Celui qui possède tous ces droits est un citoyen complet (civis optimo jure). D'autres n'en possèdent qu'une partie (affranchis, femmes, habitants de certains municipes) : ce sont des citoyens incomplets. (cives minuto jure)

Mariage romain.


Les devoirs :

  • obligation de se présenter au recensement (census), qui s'accompagne du rattachement du citoyen à une tribu (sorte de circonscription électorale) et de l'évaluation de sa fortune afin de déterminer son rang dans la société
  • obligation de service militaire (militia), contre le droit de percevoir une solde
  • payer le tribut (tributum) - contribution occasionnelle aux dépenses militaires, supprimée en 167 avant J.C.
  • obligation de participer au culte de la Cité.   

Conclusion.

 

Citoyen romain. (Photo S. Giralt.)
Attribuée à des étrangers, ainsi qu'à des affranchis, la citoyenneté romaine est finalement en opposition complète avec le droit de cité athénien, nettement plus restreint et ou la citoyenneté excluait les affranchis comme les métèques. Accordée de plus en plus largement -  surtout sous l'Empire - sans critère d’origine, de naissance ou de religion, la citoyenneté romaine s'étendit au fil des conquêtes - jusqu'à inclure tous les habitants de l'Empire, en 212, avec l'édit de Caracalla. Vecteur de la romanité, la citoyenneté était un moyen pour les Romains d'accroître leur influence sur les populations locales et de cimenter autour de cette notion commune des peuples aux cultures et traditions très différentes, dans un même idéal civique et citoyen.
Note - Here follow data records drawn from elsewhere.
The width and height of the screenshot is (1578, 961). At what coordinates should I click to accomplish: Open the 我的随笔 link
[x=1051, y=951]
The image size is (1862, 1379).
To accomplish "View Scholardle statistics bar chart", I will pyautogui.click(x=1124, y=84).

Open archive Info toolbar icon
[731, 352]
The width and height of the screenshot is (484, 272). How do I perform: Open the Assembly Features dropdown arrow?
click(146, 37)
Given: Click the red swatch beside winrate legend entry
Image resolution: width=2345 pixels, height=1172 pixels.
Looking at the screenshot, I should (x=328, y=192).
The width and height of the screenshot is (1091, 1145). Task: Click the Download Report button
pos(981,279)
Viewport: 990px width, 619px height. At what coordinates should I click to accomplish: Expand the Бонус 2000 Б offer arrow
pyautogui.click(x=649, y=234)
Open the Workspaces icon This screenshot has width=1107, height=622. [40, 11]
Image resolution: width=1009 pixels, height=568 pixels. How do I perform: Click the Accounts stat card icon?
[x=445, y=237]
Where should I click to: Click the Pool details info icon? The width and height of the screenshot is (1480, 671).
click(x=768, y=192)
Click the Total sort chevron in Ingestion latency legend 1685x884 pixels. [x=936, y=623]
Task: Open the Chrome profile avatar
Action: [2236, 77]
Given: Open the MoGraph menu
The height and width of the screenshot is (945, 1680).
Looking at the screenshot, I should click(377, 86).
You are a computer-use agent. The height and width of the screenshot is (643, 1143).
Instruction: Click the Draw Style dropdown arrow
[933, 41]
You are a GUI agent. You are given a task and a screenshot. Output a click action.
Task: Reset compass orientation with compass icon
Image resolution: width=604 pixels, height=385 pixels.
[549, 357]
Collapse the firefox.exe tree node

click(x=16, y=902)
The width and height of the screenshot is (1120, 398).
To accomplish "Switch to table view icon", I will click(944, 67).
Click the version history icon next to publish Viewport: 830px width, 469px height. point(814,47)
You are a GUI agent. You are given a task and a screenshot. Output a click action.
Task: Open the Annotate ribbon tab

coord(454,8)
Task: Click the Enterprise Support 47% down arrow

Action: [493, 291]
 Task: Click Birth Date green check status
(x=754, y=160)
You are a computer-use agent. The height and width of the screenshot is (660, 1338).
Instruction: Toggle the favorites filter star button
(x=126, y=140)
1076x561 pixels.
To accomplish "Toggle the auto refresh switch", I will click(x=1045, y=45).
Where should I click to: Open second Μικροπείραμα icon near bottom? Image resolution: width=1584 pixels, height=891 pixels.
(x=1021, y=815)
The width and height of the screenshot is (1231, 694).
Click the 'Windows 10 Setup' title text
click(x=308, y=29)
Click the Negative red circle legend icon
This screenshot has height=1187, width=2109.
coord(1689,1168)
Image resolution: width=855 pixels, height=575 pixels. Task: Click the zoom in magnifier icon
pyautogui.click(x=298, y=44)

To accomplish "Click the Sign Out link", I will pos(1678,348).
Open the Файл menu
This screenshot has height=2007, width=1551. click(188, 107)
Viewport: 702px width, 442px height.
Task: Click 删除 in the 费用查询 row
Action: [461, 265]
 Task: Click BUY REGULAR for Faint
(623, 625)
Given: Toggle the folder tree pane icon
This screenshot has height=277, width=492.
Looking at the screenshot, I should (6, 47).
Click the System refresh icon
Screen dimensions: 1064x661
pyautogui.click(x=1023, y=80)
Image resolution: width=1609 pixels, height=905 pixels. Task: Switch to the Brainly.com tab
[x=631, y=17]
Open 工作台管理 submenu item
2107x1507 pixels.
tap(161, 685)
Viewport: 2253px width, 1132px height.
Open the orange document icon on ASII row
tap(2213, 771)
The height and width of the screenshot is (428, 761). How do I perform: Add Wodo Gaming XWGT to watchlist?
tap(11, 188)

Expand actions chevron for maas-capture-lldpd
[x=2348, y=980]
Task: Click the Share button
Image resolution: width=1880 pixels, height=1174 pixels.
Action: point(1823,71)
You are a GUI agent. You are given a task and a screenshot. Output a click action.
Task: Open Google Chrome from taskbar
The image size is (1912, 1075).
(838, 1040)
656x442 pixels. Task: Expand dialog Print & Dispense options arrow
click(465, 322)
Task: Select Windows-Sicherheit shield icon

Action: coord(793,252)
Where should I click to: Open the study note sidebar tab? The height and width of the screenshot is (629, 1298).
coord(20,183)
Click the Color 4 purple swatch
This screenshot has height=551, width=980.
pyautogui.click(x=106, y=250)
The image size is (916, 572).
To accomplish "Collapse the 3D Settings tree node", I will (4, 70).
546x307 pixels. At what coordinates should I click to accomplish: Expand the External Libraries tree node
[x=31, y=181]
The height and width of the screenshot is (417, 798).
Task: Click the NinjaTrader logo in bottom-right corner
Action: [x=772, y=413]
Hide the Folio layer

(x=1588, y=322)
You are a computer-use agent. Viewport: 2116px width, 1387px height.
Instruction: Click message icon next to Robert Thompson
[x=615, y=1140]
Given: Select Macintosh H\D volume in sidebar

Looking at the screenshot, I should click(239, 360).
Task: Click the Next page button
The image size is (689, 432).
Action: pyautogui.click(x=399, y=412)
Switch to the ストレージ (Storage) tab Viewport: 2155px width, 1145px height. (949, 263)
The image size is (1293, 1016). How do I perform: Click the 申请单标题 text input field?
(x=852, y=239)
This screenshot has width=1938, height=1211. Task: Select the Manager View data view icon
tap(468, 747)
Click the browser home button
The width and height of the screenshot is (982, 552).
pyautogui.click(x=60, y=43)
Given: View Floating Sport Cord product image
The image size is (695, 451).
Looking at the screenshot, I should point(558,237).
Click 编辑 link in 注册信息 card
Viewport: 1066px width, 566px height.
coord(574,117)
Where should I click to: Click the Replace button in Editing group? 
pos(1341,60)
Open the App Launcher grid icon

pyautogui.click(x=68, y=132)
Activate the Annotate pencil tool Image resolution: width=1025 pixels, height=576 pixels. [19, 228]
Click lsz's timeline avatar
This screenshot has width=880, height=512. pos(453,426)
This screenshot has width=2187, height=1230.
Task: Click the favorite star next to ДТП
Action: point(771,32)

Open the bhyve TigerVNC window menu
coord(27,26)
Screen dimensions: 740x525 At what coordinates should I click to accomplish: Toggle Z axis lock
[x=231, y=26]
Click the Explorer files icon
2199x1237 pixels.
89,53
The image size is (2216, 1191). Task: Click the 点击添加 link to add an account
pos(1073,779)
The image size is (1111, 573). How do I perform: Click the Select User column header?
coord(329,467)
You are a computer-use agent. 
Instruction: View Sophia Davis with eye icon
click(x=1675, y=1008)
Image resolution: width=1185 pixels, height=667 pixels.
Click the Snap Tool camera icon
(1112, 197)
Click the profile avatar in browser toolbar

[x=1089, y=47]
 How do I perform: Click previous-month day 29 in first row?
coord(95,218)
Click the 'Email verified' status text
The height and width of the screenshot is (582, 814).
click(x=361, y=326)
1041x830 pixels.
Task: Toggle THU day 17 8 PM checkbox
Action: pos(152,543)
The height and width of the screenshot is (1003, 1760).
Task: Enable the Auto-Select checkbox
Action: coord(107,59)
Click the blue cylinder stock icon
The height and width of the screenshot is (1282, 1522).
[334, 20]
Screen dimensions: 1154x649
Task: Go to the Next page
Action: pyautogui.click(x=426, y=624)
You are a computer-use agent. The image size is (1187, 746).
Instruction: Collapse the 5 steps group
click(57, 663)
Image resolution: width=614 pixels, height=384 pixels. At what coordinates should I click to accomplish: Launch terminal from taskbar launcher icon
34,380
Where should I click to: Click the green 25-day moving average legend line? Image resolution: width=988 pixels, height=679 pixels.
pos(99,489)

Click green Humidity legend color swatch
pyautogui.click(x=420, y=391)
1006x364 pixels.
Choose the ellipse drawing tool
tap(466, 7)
C'est ce qu'explique Cicéron dans son traité "Les Lois"  : "Ainsi nous regardons comme notre patrie , et le lieu qui nous a vus naître, et celui qui nous a adoptés ; mais celle-là a des droits plus puissants à notre affection, qui, sous le nom de république, forme la grande patrie. C'est pour elle que nous devons mourir, c'est à elle que nous devons nous dévouer tout entiers, en elle que nous devons placer et consacrer tout ce que nous sommes. Mais la patrie qui nous a donné le jour n'en reste pas moins presque aussi chère : aussi je ne renierais jamais Arpinium pour ma patrie ; mais Rome restera toujours ma patrie par excellence, puisqu'elle contient l'autre". (Les Lois, Cicéron, II-2)


"Les romains" : deux mots qui, finalement, englobent un vaste sentiment d'appartenance et une conception bien plus complexe que ce que l'on pourrait croire...


L’Empereur et le peuple romain.
  
L'Empereur, nu, est couronné par le peuple de Rome, personnifié par un citoyen portant la toge.